(Dataset entries)
= Beginning of Section =
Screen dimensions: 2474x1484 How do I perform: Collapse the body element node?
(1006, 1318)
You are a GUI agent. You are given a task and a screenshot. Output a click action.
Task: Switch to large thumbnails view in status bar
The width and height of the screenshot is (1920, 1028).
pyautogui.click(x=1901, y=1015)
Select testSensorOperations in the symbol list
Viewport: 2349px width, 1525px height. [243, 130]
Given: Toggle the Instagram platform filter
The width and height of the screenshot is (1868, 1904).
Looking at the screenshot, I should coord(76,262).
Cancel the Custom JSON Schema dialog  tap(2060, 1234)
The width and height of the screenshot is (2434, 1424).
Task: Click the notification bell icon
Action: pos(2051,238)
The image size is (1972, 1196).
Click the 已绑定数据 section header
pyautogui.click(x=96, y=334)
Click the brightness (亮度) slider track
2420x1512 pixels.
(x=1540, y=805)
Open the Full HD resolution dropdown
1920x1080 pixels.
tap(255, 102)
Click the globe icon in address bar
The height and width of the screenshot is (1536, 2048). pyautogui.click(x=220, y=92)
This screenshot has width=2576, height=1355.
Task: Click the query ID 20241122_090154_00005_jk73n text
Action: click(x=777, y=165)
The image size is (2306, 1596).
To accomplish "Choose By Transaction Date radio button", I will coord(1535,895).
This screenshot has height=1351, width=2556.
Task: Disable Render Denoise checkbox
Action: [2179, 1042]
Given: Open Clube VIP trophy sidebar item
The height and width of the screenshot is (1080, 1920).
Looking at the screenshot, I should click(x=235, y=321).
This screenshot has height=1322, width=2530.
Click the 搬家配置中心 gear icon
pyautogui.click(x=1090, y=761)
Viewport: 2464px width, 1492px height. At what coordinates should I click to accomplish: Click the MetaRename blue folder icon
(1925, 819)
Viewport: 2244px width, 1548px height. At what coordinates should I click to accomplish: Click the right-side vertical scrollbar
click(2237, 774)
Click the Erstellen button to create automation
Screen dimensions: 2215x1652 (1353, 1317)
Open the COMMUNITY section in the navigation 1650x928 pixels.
= End of Section =
#### Activity
Say how many lines in the records contain the word "Open". Nothing but the number is required.

#### Completed exercise
3